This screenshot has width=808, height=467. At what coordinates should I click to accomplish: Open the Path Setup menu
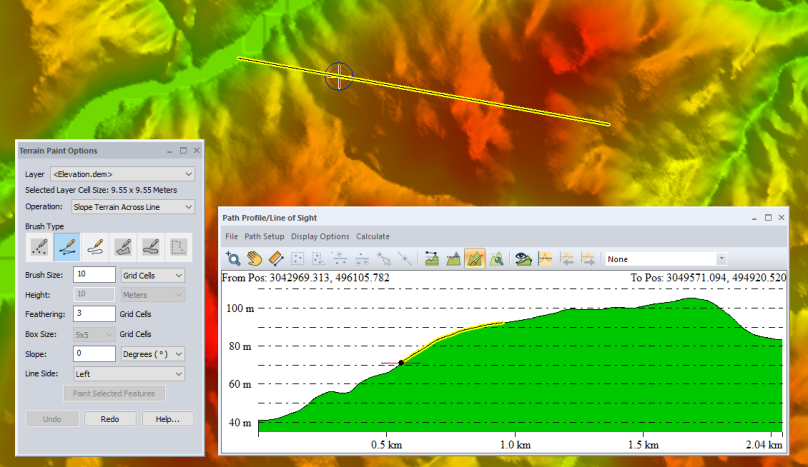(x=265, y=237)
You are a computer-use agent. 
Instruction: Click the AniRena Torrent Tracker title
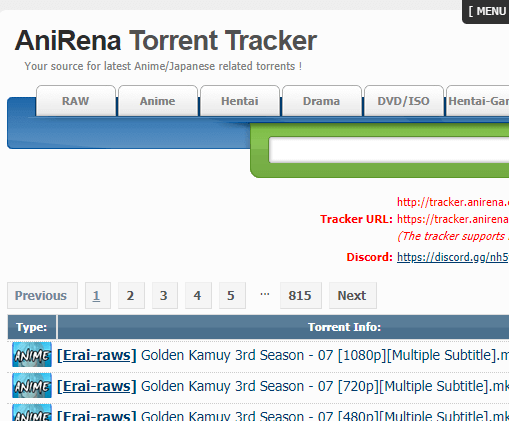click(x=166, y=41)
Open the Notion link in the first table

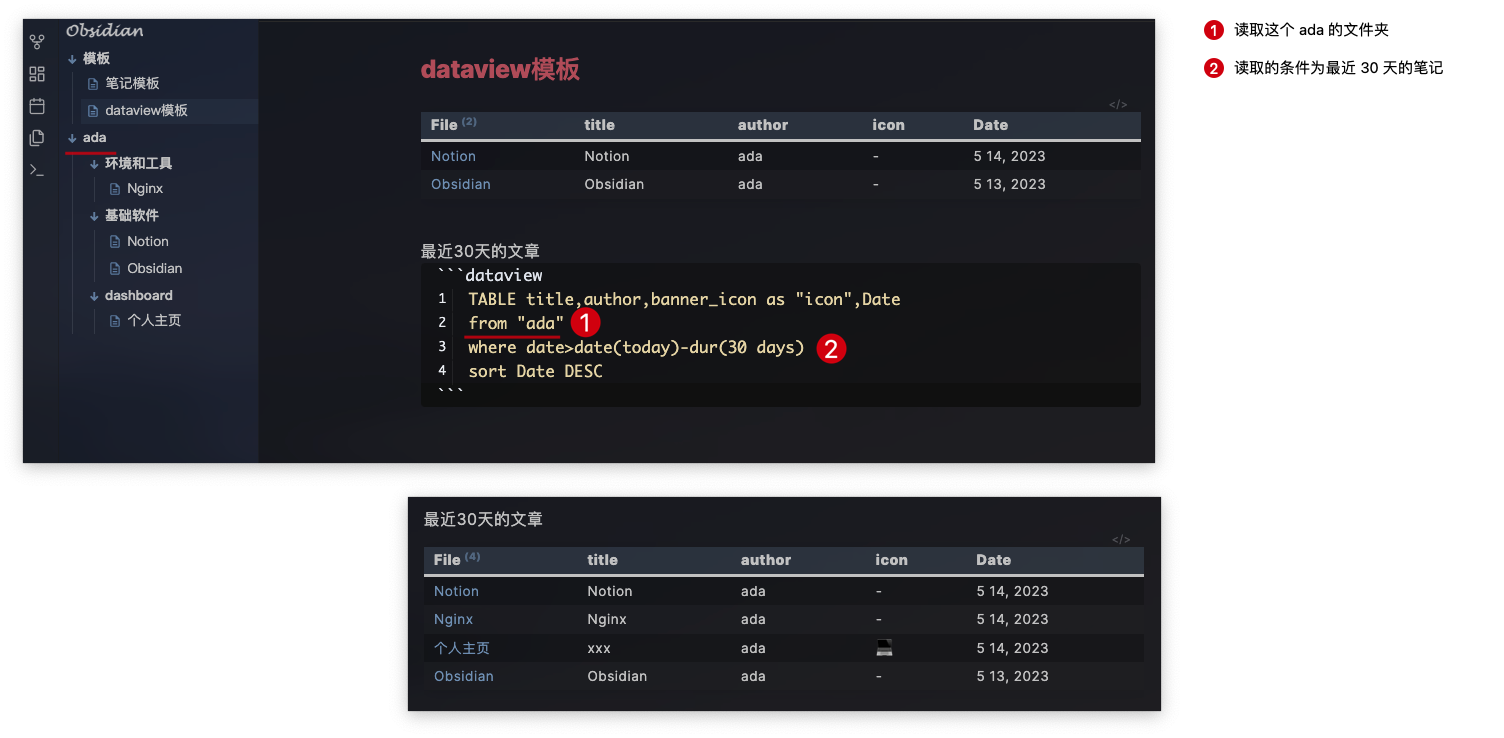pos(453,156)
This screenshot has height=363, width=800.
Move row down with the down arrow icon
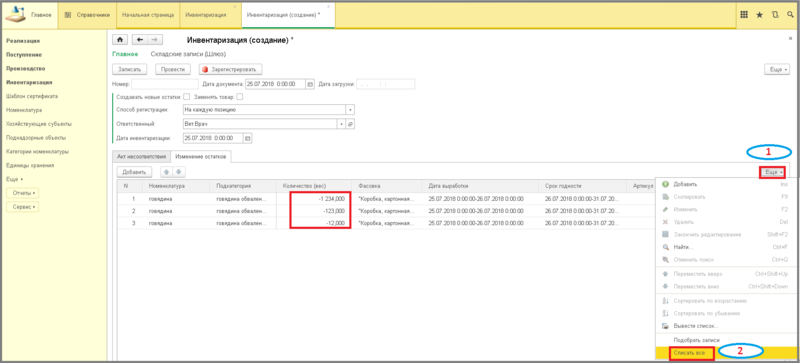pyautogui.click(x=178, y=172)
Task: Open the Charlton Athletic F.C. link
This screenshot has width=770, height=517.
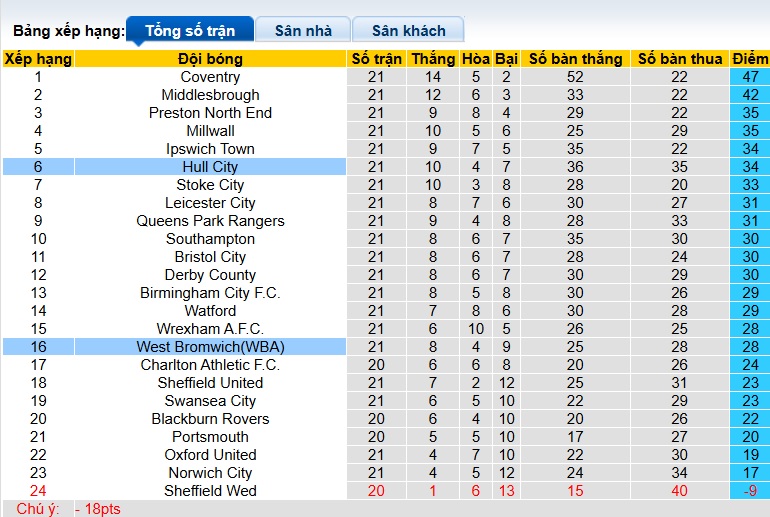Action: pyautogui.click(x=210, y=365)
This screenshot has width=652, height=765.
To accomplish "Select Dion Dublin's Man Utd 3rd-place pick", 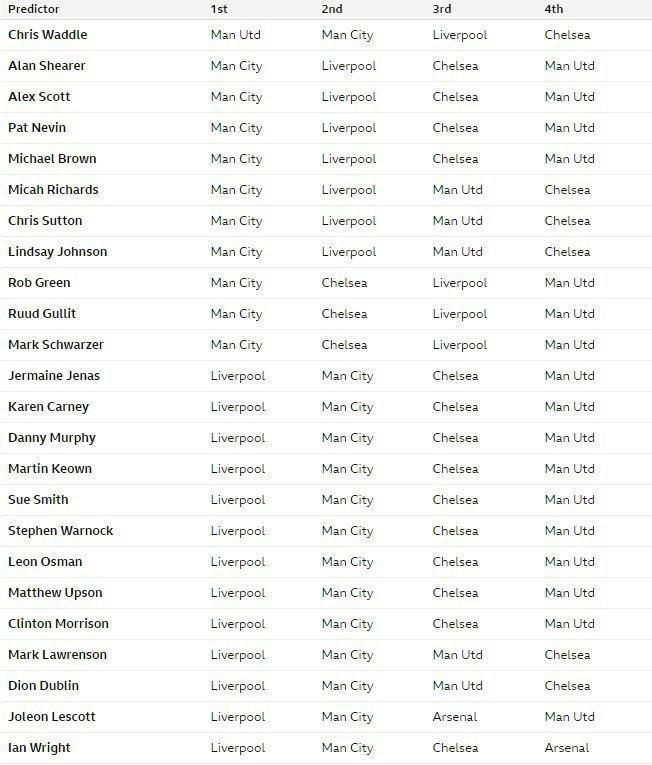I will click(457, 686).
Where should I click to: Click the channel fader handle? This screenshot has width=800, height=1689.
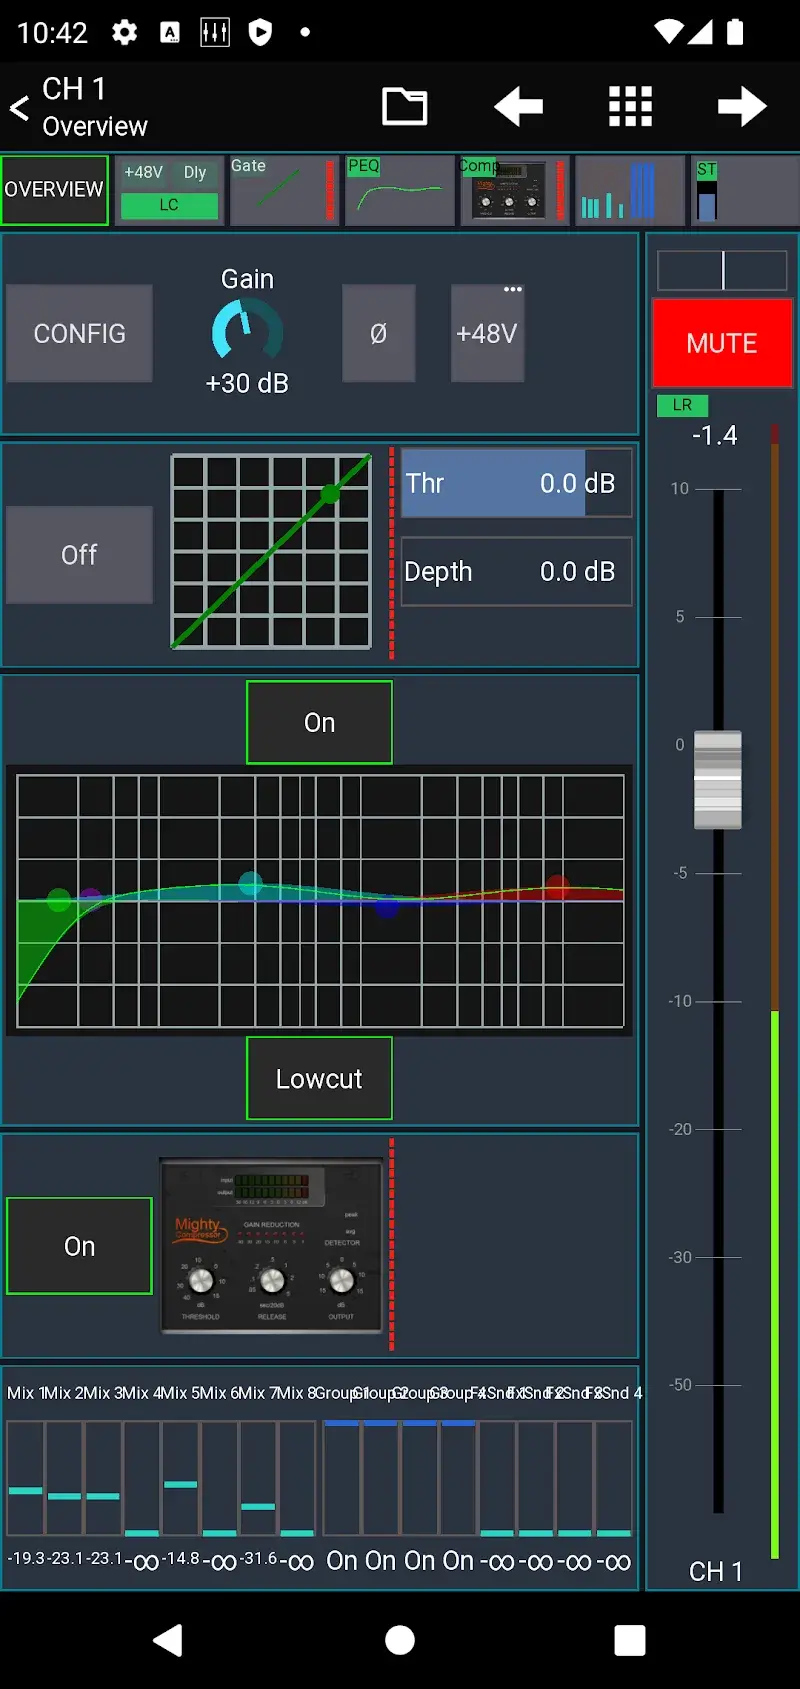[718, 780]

==

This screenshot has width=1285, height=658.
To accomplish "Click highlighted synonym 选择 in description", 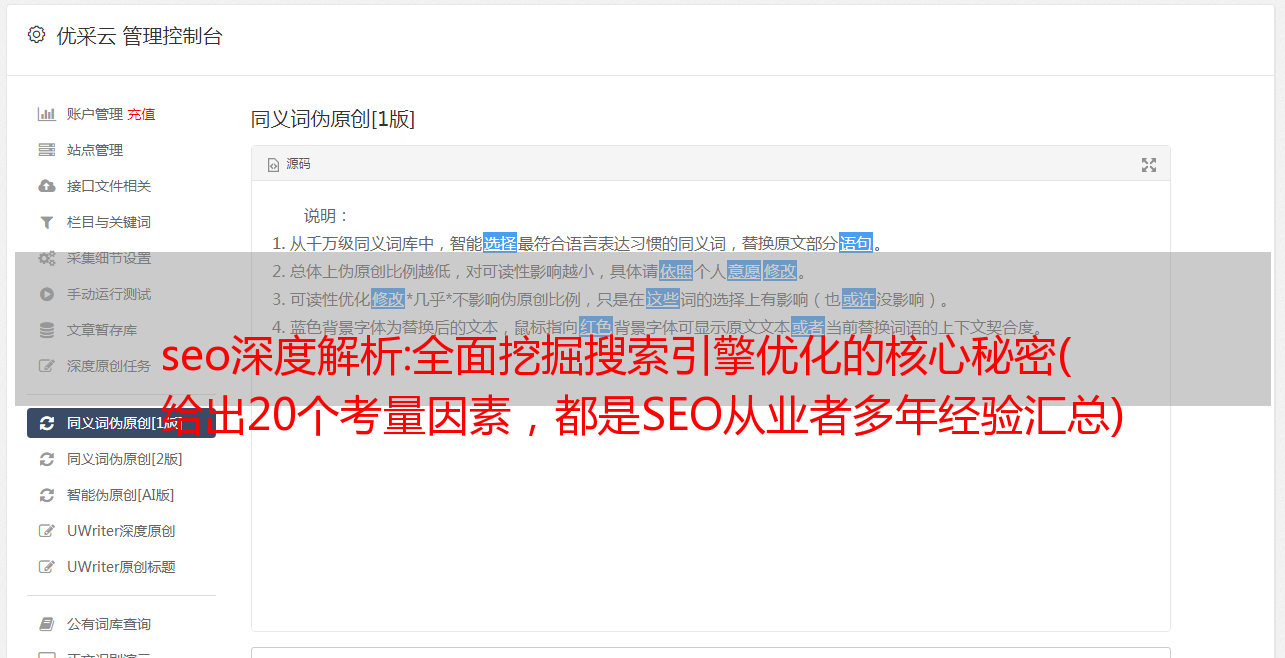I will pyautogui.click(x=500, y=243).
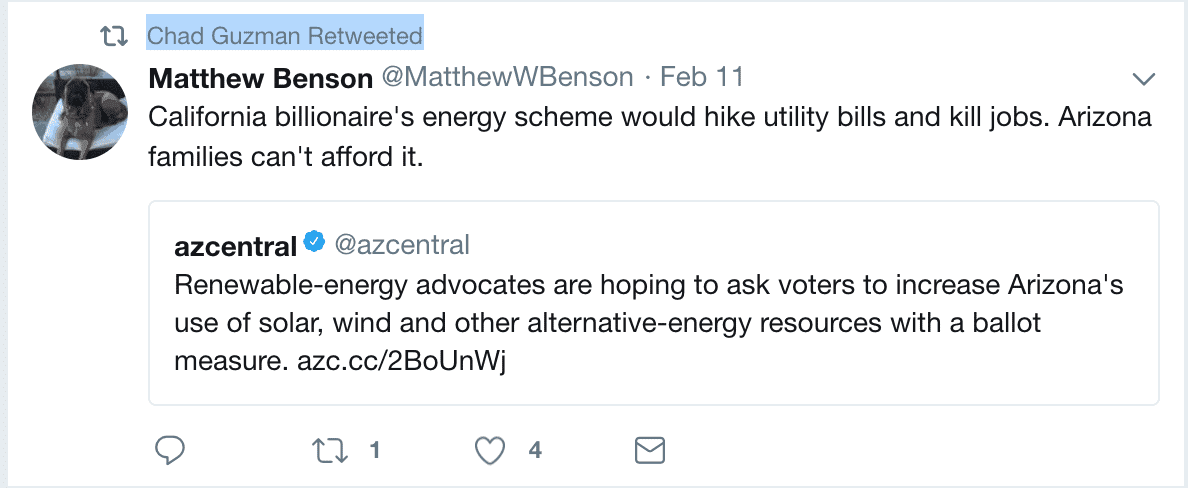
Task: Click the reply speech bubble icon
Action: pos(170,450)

■ YOUR INSTRUCTIONS
Begin at the line in the entries above that has "This screenshot has width=808, height=467.", stop after the line that has "Task: Open the Charlton Athletic F.C. link", and output exactly those lines without pictures.

■ SOLUTION
This screenshot has width=808, height=467. At what coordinates should I click to accomplish: Open the Path Setup menu
(x=265, y=237)
You are a computer-use agent. 
Instruction: Click the AniRena Torrent Tracker title
click(x=166, y=41)
Open the Notion link in the first table

pos(453,156)
This screenshot has height=363, width=800.
Move row down with the down arrow icon
pyautogui.click(x=178, y=172)
Task: Open the Charlton Athletic F.C. link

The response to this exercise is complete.